Alívio para a dor crônica exige cuidado. Saiba por que o uso indiscriminado de AINEs pode comprometer seus rins, coração e estômago, e descubra alternativas mais seguras para o seu dia a dia.
Quem nunca recorreu a um anti-inflamatório para aliviar aquela dor nas costas ou nas articulações? No Brasil, essa é uma das classes de medicamentos mais consumidas, muitas vezes sem receita médica. O que muita gente não sabe é que o uso prolongado ou indiscriminado desses remédios, os chamados AINEs (Anti-inflamatórios Não Esteroides), pode trazer riscos sérios à saúde, principalmente para os rins, o coração e o estômago.
Os anti-inflamatórios como ibuprofeno, diclofenaco, nimesulida e naproxeno são eficazes, de baixo custo e fáceis de encontrar. Tanto que, em um estudo, 76% dos participantes admitiram consumir esses medicamentos por conta própria, sem orientação médica . A dor é o principal motivo que leva à automedicação, e os AINEs são campeões nesse uso .
Porém, "o que é bom para a dor pode ser perigoso para o corpo", alertam os especialistas. O problema principal está no mecanismo de ação: esses fármacos inibem enzimas (COX-1 e COX-2) que, além de combater a inflamação, são essenciais para proteger o estômago e regular o fluxo sanguíneo nos rins .
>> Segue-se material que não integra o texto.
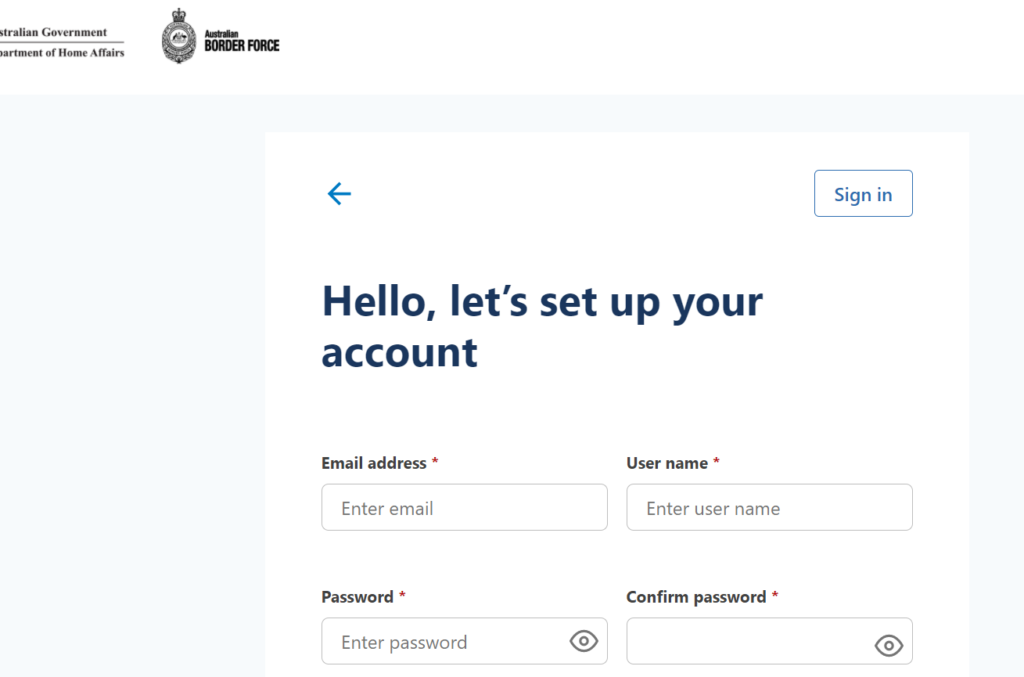The width and height of the screenshot is (1024, 677).
Task: Click the User name label
Action: (x=667, y=463)
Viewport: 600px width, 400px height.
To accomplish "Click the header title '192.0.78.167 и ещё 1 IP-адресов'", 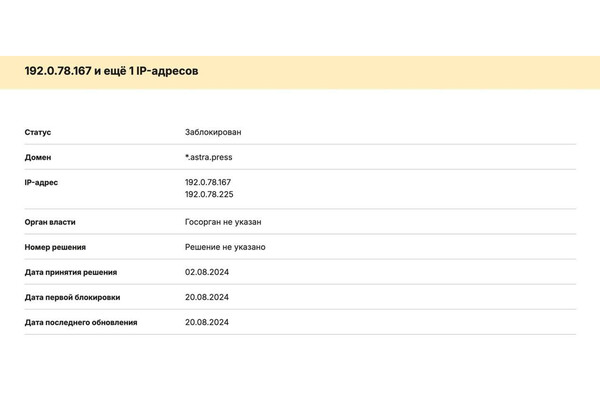I will click(x=111, y=71).

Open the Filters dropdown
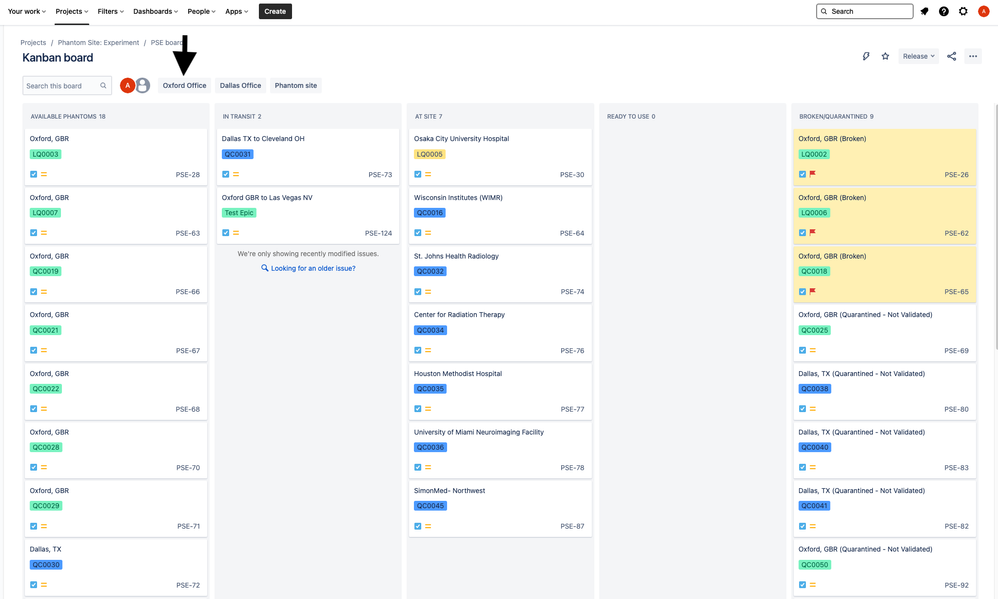tap(110, 11)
Pouco se fala sobre isso, mas os AINEs estão entre os principais vilões da saúde renal. Eles podem reduzir o fluxo de sangue para os rins, levando a quadros de lesão renal aguda ou agravando uma doença renal crônica . O risco é até 50% maior em usuários regulares . Uma pesquisa com pacientes renais mostrou que 34,9% deles faziam uso de AINEs por automedicação antes do diagnóstico da doença .
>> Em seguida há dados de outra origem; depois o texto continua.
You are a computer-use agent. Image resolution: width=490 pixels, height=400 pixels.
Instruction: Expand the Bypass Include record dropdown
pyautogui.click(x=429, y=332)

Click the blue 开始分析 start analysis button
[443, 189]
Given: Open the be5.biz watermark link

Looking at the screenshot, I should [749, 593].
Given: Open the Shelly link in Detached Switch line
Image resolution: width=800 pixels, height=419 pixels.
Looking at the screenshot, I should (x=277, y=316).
Os efeitos gastrointestinais são os mais conhecidos. A inibição da enzima protetora do estômago pode causar desde azia e gastrite até úlceras gástricas e graves hemorragias digestivas . Estima-se que 15% a 30% dos usuários regulares apresentem úlceras visíveis em exames .
Os AINEs não seletivos podem aumentar a pressão arterial e o risco de trombose, infarto e AVC. Isso acontece porque o medicamento bloqueia as substâncias que protegem o coração, enquanto mantém ativas as que favorecem a coagulação . Pacientes com histórico de problemas cardíacos estão no grupo de maior risco .
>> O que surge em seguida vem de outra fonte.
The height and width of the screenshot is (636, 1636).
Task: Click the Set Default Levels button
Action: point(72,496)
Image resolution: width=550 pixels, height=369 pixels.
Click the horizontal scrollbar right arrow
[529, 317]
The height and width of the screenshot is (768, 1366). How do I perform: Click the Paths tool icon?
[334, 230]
Certos grupos estão mais vulneráveis aos efeitos colaterais dos AINEs:
Idosos: O envelhecimento reduz a função renal e hepática, potencializando os danos .
Hipertensos e Diabéticos: Essas condições já comprometem os rins, e o uso de AINEs agrava ainda mais o quadro .
Pessoas com Histórico de Úlcera ou Problemas Cardíacos: O uso é contraindicado ou deve ser feito sob rigoroso monitoramento .
Se você precisa usar anti-inflamatórios com frequência, siga estas recomendações:
Nunca se automedique: Consulte um médico para avaliar a real necessidade e a melhor opção para o seu caso.
Use a menor dose eficaz: E pelo menor tempo possível. O uso crônico é definido como mais de 3 vezes por semana durante mais de 3 meses.
Conheça os seus riscos: Saiba se você tem fatores de risco para problemas renais, gastrointestinais ou cardíacos.
Considere alternativas: Em muitos casos, terapias não farmacológicas (como fisioterapia, acupuntura, compressas) ou outros medicamentos (como o paracetamol) podem ser mais seguros para a dor crônica.
"A automedicação com anti-inflamatórios é uma das principais causas de lesão renal aguda que atendemos nos hospitais. Muitos pacientes chegam com uma condição grave, irreversível, por algo que poderia ter sido evitado com orientação médica. É fundamental entender que esses medicamentos, embora eficazes, são como uma faca de dois gumes. Para quem tem dor crônica, o acompanhamento médico é indispensável para um tratamento seguro e eficaz."